Positivement NO
Poster un commentaire16 mars 2013 par Julie Curien
A voir en salles, ou un jour prochain en DVD : NO (2012), une œuvre inventive et forte sur l’avènement de la démocratie au Chili, par le prisme d’une utilisation intelligente des médias. Ce film est signé Pablo Larraín (1937 -), cinéaste chilien, et constitue le dernier volet d’un triptyque consacré à la dictature de Pinochet, entamé avec Tony Manero (2009) et poursuivi par Santiago 1973 Post mortem (2010).
Date charnière pour le Chili : en 1988, le dictateur Augusto Pinochet organise, en réponse à la pression internationale, un référendum sur sa « présidence ». Le film de Larraín met en scène les élaborations respectives des campagnes rivales par deux collègues d’un même cabinet de publicité : le patron, cinquantenaire, pro Pinochet, et sa jeune recrue, dont l’une des tares serait d’être le fils d’un célèbre opposant exilé. Pour que la réalité — via les images de l’époque — et la fiction fusionnent, Larraín joue lui-même avec les médias : il utilise le format en vogue dans les années 1980, le 4:3 et des caméras à tube Ikegami de 1983.
Du « non » au « ouiiiiiiiiiiiiiiiiiiiiiiiiiiiiiiiiiiiii » !!!
Pinochet & ses partisans croient la partie jouée d’avance. Le camp du OUI, coutumier du contrôle des médias, entend simplement continuer d’exercer sa confortable manipulation de l’opinion, à un détail/symbole près : Pinochet tombera la veste militaire pour s’afficher en citoyen… civil. Au départ, en guise de campagne publicitaire, l’avis de ces messieurs les généraux. Au fur et à mesure, toutefois, réagissant au succès des spots concurrents, l’équipe en place doit, à son tour, faire appel à un professionnel de la vieille école, qui, sans merci, ira jusqu’à menacer son employé et sa famille pour faire taire l’ennemi.

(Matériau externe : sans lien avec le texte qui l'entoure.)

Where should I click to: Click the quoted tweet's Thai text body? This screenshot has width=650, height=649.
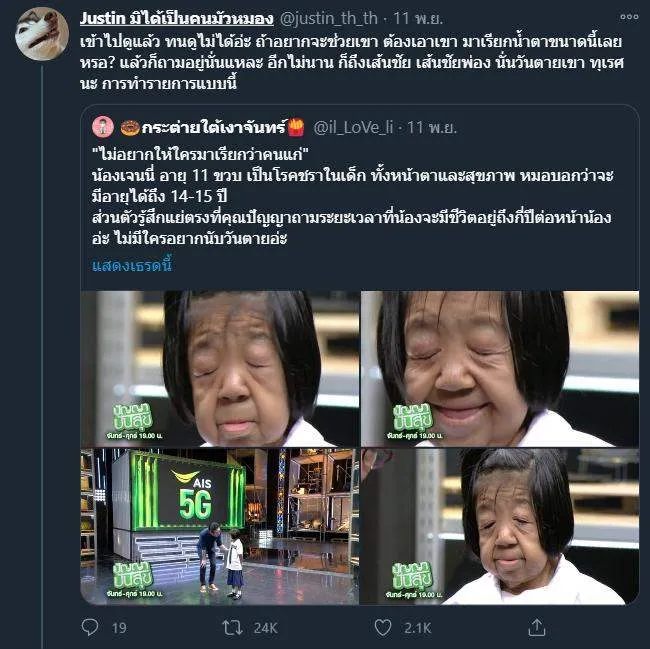tap(352, 196)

L’autre bord, celui du NON, se voit octroyé, pour la première fois depuis l’instauration de la dictature, un temps d’antenne sur une télévision censurée. Afin d’occuper au mieux cet espace, les militants ont l’ingénuité de recourir, pour la conception de leur campagne, aux services du jeune et prometteur René Saavedra. Ce prodige, campé par le charmant et sensible Gael García Bernal, va créer les conditions pour réaliser ce rêve : que la résistance, non seulement sorte de l’ombre, mais l’emporte sur le régime autoritaire. Tandis que les grands dissidents et les victimes du pouvoir poussent à dénoncer les exactions politiques de Pinochet, à coups d’images/témoignages de tortures/violences intolérables, René Saavedra renverse le point de vue : pour mettre fin aux temps sombres, il faut montrer le meilleur des mondes possibles, aka la lumière au bout du tunnel. Aussi, s’il propose aux Chiliens de voter NON, c’est uniquement pour dire OUI à une DÉMOCRATIE présentée comme un objectif riant, coloré, vivant auquel le public va vouloir adhérer, pleinement. Il construit et diffuse une image vendeuse de la démocratie, slogan déconcertant et imparable à l’appui : MAINTENANT VIENT L’ALLÉGRESSE ! ¡ LA ALEGRÍA Y A VIENE ! accompagné d’un tube/jingle, de danses, de dialogues, de discours, de jeux, d’humour… et d’applaudissements. 100% entrainant.
Mais à l’heure de la victoire, de la fête, l’émotion gagne l’homme : les larmes se mettent enfin à couler. En creux se dessine la société inégalitaire, injuste et sanguinaire sous Pinochet. Qu’adviendra-t-il ensuite ?
…
Pour approfondir cette relation très ambigüe entre démocratie libérale et propagande, je vous recommande vivement la lecture édifiante de Propaganda : comment manipuler l’opinion publique, écrit en 1928 par le neveu de Freud, Edward Bernays (1891-1995).